Впрочем, у каждого пишущего есть свой конёк. Это называется стиль?
И предпочесть ли старую клячу трепетной лани, дело хозяйское.
Бывает и ещё вариант - и совсем не редкостный: эдакий гибрид мулата и метиса, вполне себе рабочая лошадка, наряженная в гипюр сахарной ваты. На этой вещей каурке можно приехать по нужному адресу (и карта есть, и дорога ясна и проторена, и проездные билеты в порядке), а можно и погарцевать, на привале песенки бравурно-горемычные про солнышко лесное у костра поспивать (всякий раз поражаюсь: как взрослые, серьёзные, вменяемые люди, обычно не склонные скатываться до дешёвого сюсюканья и телячьих нежностей, способны, не поперхнувшись, без содрогания произнести такой текст, пригодный разве что для употребления под шашлычок с коньячком), а потом, покормив пегашку свеженькой зелёненькой медвяненькой травкой, и в путь двинуться.
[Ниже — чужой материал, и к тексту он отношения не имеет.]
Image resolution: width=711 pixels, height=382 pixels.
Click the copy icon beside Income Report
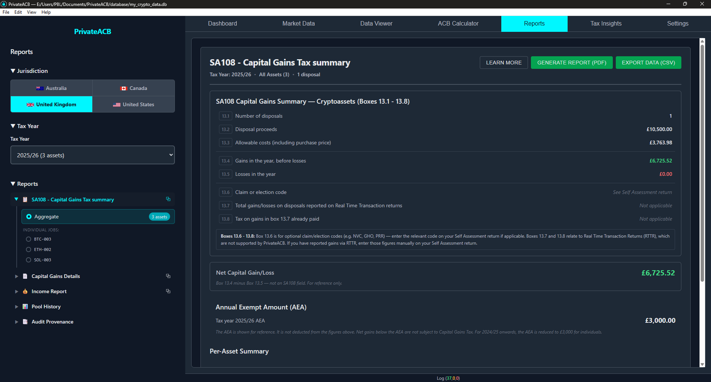point(168,291)
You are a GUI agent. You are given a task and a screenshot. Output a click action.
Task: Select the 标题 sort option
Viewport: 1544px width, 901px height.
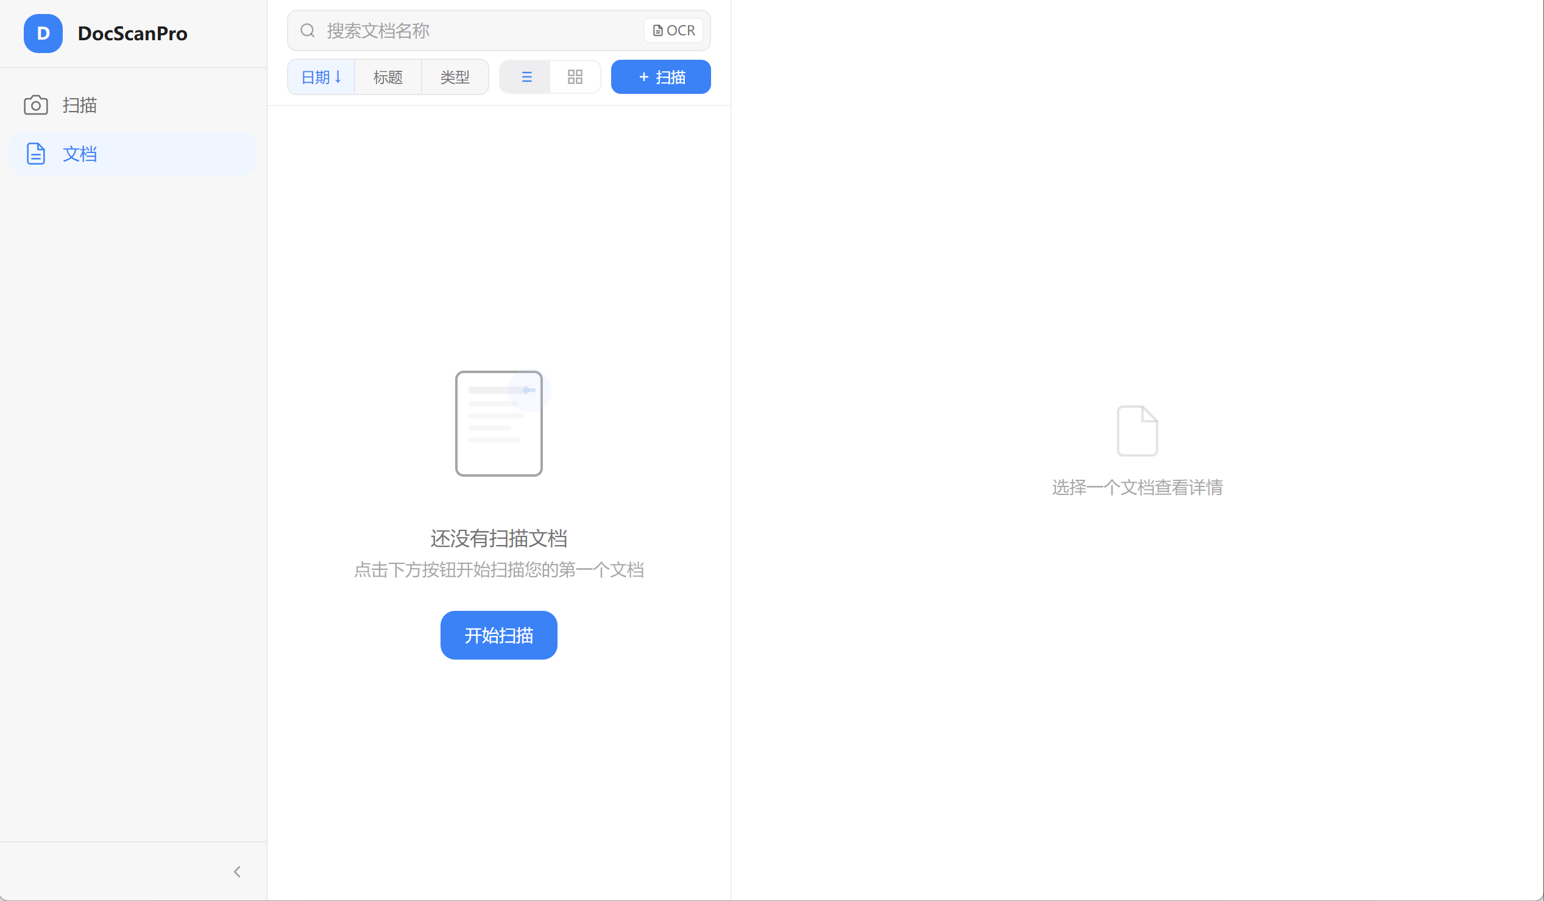(387, 77)
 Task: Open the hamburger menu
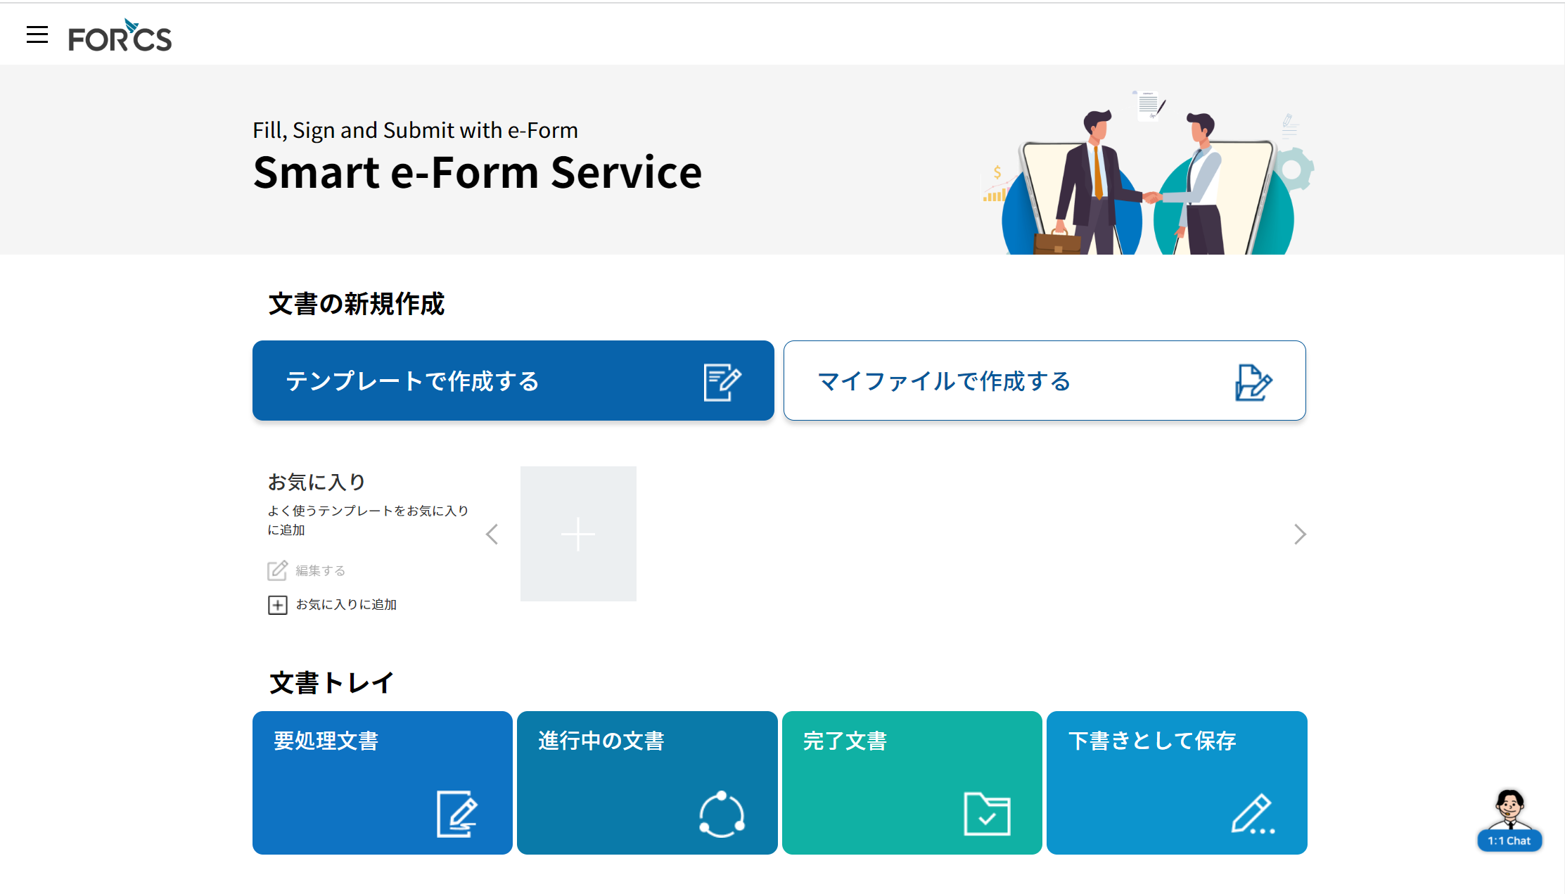coord(37,34)
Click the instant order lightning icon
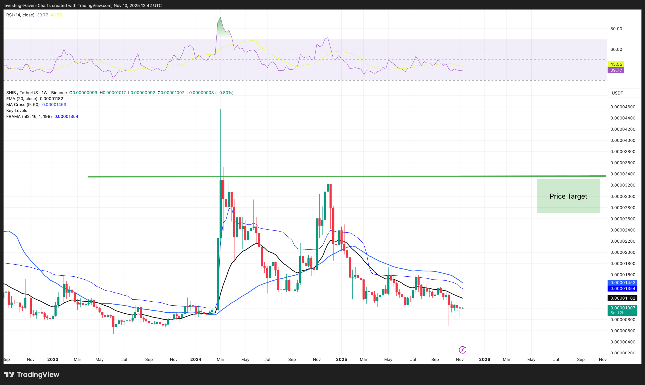 coord(463,350)
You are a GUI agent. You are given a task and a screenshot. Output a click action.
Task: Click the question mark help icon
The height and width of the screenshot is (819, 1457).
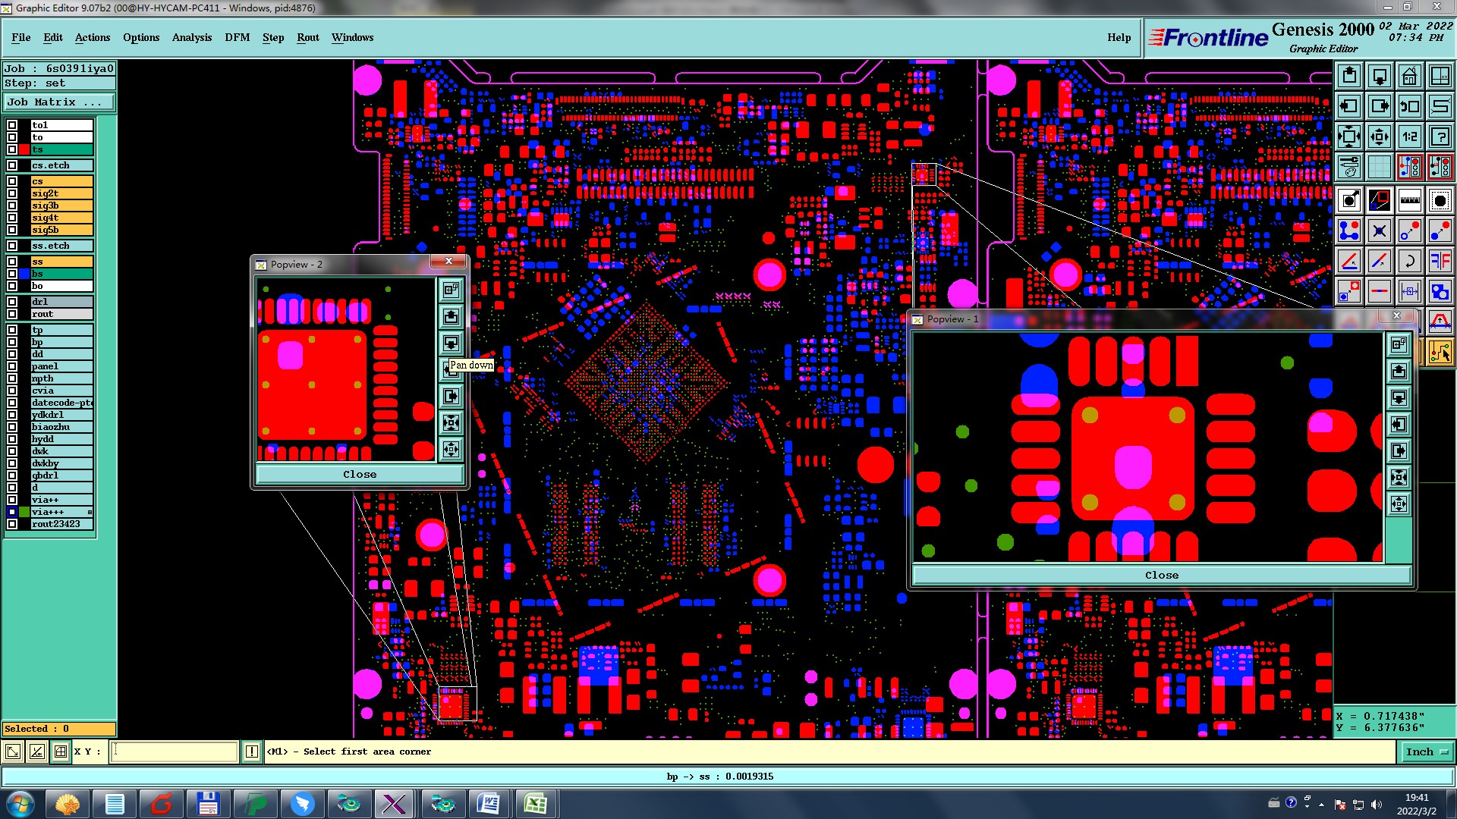click(1440, 137)
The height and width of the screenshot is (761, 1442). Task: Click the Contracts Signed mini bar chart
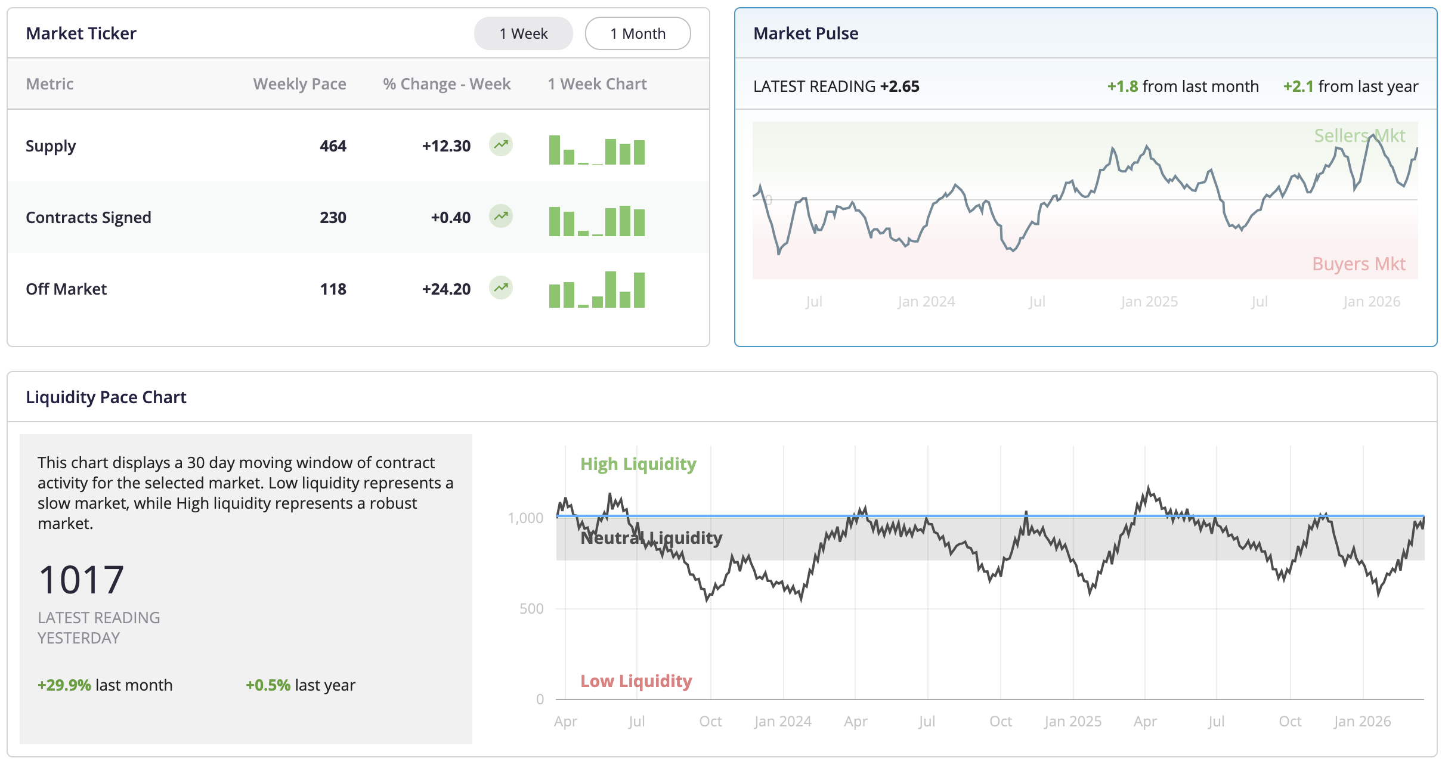coord(596,221)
Рисуется, - по-барски стряхивая крошки со скатерти, скажут о незваном критике востребованные и довольные собой обитатели коммунального Олимпа, - завидует. Натурально, у него дурной вкус или проблемы с сахаром. Организм требует сладкого, а ему: нИЗЗя. И смотрит, мол, страдалец, как все вокруг пирожные наворачивают, и им - как с гуся вода, жрут - и нахваливают, и рецептами делятся...
Мой же Конёк-Горбунок и ленив, и брезглив, и до сладостей не охоч. Ему шницель подавай.
... Поэтесса вещает о вечном и прекрасном, в зале умильно кивают: ах, да, да, верно, тонко, талантливо (задушевно, проникновенно, лирично...), финал уже не кажется несбыточным. Комплименты, реверансы, спасибо, спасибо вам, приезжайте ещё, непременно; конфузливой тенью прокрадываюсь к двери за спинами выстроившихся в очередь за автографами ценителей высокой поэзии, на ходу по-мазохистски увещевая себя: ну и пусть красивенько, пусть два притопа три прихлопа, зато не лицемерит, вон какие глаза честные. И с ужасом представляя себя в роли героини дня бесстыжей комедианткой, клянусь: всё, закончен бал, чур меня, никогда, ни за что, ни полстрочки...
А на дворе декабрь возомнил себя апрелем, хамоватые воробьи с замашками нахрапистых гастарбайтеров, утащив из-под носа у полинявшего меланхоличного голубя огрызок грязной булки, уже, кажется, собираются переходить на личности: а ты кто такой?!